REQUIREMENTS
Show every line of the records below that contains the word "Collapse". Case counts.

►

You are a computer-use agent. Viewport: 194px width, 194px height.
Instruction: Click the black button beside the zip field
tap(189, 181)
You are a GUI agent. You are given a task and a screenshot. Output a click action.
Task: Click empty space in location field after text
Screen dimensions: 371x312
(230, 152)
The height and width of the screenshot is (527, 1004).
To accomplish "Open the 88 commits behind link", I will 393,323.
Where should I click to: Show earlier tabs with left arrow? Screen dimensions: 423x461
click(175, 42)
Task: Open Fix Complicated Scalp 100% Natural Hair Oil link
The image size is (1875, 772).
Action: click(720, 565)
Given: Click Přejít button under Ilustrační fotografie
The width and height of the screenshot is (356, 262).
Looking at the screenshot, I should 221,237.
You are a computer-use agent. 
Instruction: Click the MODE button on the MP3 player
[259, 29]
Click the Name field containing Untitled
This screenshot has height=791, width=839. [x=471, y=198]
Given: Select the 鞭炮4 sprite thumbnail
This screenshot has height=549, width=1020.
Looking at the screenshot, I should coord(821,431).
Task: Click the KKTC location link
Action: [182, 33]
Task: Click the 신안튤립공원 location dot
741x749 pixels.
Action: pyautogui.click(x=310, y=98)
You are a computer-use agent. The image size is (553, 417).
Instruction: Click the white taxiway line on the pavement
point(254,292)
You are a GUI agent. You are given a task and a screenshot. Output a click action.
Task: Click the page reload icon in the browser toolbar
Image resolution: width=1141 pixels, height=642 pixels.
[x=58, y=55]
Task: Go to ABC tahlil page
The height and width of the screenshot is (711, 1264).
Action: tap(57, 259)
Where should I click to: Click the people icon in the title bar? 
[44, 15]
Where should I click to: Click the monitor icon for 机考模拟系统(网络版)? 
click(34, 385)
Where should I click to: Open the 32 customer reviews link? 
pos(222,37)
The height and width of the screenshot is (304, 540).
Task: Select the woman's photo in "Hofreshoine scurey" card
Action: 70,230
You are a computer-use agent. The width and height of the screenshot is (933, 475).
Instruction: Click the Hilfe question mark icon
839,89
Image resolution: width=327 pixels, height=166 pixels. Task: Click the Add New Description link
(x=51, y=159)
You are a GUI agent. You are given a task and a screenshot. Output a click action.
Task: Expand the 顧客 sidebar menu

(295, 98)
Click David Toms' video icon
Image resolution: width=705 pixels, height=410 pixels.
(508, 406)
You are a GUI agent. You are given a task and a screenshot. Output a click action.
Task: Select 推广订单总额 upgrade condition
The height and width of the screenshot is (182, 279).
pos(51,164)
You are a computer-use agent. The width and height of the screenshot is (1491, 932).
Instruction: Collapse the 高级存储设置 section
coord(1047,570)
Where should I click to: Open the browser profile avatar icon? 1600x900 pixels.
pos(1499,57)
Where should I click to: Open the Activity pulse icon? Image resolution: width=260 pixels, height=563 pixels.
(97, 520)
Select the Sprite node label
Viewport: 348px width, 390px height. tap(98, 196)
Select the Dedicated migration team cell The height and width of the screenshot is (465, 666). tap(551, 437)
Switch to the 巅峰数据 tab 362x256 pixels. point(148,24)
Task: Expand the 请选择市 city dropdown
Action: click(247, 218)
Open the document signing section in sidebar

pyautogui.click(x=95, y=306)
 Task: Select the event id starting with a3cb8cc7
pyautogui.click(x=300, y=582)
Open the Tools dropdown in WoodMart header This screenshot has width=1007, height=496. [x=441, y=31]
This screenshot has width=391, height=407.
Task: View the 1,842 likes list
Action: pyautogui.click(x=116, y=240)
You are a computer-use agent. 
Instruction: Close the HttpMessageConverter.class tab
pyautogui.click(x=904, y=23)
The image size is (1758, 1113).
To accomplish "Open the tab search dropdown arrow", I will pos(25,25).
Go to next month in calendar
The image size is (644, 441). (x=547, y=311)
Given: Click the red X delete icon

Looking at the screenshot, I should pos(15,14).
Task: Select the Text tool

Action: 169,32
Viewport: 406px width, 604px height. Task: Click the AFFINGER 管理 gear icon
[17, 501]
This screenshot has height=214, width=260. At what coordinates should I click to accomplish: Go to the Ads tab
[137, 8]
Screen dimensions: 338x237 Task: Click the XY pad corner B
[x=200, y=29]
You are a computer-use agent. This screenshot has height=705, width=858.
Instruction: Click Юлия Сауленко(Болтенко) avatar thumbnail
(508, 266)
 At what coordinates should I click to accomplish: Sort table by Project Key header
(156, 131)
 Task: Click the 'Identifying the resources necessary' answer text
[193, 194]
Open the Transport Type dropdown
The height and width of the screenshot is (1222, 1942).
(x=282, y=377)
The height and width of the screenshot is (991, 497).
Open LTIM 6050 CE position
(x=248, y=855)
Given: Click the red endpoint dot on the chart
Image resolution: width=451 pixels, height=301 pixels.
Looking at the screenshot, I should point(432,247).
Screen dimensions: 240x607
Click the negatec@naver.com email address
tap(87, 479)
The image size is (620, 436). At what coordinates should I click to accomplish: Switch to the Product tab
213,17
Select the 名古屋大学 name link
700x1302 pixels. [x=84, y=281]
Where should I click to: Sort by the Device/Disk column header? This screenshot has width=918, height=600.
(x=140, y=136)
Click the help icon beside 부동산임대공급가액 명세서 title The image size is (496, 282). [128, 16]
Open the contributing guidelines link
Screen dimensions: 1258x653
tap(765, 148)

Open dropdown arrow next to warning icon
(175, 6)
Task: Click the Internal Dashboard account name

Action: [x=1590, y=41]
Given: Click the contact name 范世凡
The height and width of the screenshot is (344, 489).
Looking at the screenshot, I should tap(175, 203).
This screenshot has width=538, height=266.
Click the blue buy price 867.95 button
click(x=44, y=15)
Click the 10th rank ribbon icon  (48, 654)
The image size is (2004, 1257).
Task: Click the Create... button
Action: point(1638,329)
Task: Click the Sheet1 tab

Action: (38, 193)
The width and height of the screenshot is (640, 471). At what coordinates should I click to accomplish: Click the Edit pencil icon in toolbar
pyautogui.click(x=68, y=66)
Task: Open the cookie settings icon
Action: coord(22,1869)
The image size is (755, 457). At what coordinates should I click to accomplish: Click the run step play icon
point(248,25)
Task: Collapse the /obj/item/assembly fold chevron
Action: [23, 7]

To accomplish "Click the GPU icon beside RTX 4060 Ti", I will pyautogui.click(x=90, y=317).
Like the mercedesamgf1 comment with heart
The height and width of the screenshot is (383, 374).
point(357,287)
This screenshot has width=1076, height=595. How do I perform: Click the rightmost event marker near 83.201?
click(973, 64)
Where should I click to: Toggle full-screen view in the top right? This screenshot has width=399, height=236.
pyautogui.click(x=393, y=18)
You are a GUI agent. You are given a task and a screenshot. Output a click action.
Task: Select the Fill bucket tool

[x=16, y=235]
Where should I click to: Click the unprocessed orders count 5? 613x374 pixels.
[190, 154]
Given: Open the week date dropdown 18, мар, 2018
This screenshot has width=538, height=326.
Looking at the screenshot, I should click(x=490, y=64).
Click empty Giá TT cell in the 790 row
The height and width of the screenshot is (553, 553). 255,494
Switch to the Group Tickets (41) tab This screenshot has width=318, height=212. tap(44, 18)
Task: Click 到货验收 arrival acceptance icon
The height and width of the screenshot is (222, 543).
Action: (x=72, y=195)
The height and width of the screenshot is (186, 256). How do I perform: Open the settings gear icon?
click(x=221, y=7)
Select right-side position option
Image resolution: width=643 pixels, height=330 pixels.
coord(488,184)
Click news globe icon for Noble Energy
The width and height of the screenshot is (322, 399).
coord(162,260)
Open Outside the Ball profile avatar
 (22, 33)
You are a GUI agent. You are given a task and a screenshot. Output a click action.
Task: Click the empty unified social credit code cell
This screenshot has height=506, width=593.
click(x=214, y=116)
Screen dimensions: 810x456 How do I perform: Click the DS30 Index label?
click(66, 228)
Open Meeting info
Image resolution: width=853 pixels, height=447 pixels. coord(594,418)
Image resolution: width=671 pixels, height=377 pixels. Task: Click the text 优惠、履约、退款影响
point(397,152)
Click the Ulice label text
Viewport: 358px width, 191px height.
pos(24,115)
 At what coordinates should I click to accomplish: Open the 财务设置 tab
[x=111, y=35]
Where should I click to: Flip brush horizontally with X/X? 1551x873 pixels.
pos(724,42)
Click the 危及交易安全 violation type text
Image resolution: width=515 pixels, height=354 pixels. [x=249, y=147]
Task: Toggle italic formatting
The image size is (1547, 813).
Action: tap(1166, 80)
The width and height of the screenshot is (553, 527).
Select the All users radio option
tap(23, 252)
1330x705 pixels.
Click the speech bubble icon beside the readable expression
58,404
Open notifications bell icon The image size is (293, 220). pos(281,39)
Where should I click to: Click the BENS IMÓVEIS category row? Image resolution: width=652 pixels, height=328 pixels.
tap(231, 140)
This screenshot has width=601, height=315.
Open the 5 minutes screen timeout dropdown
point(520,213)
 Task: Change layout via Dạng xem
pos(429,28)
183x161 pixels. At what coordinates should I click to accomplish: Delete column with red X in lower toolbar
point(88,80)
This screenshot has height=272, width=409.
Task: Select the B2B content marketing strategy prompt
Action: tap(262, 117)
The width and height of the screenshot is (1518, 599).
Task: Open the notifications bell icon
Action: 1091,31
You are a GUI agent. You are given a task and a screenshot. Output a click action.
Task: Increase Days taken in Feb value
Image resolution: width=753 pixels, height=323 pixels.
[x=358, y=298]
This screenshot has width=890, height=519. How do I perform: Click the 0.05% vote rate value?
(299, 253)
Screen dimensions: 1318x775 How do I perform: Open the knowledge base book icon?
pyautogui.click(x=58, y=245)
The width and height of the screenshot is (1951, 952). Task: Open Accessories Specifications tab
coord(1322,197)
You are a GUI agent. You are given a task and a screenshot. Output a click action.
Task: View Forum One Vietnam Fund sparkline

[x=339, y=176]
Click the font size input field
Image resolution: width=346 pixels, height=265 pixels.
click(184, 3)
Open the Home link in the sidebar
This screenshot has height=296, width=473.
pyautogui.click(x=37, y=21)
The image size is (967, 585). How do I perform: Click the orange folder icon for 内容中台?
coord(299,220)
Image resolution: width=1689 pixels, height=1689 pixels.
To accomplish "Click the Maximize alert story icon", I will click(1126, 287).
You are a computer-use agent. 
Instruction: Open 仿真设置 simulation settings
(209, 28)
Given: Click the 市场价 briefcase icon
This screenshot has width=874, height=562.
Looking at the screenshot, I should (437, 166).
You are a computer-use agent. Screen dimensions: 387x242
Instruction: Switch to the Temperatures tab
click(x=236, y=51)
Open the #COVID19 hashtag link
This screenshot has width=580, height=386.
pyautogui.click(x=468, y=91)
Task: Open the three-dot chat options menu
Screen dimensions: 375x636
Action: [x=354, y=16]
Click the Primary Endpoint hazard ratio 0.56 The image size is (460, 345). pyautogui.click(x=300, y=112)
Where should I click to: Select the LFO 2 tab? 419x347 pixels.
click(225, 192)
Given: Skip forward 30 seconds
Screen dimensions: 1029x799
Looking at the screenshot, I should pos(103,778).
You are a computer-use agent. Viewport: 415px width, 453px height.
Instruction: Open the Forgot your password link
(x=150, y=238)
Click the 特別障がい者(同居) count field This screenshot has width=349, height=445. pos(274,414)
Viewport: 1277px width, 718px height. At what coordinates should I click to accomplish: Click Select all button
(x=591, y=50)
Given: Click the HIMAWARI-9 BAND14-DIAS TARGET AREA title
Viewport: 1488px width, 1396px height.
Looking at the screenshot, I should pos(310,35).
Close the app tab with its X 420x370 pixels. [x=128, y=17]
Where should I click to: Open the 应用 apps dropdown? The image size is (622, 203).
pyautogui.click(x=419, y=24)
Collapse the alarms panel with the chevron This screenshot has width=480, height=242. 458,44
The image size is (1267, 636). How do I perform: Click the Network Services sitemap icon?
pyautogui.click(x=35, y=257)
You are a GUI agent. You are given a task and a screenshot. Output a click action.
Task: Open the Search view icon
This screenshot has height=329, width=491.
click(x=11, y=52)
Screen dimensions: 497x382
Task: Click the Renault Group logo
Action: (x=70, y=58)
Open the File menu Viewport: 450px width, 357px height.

◄

FINAL RESULT
Instruction: Collapse the 高级存储设置 section
Task: Collapse the /obj/item/assembly fold chevron
Collapse the alarms panel with the chevron This screenshot has width=480, height=242. 458,44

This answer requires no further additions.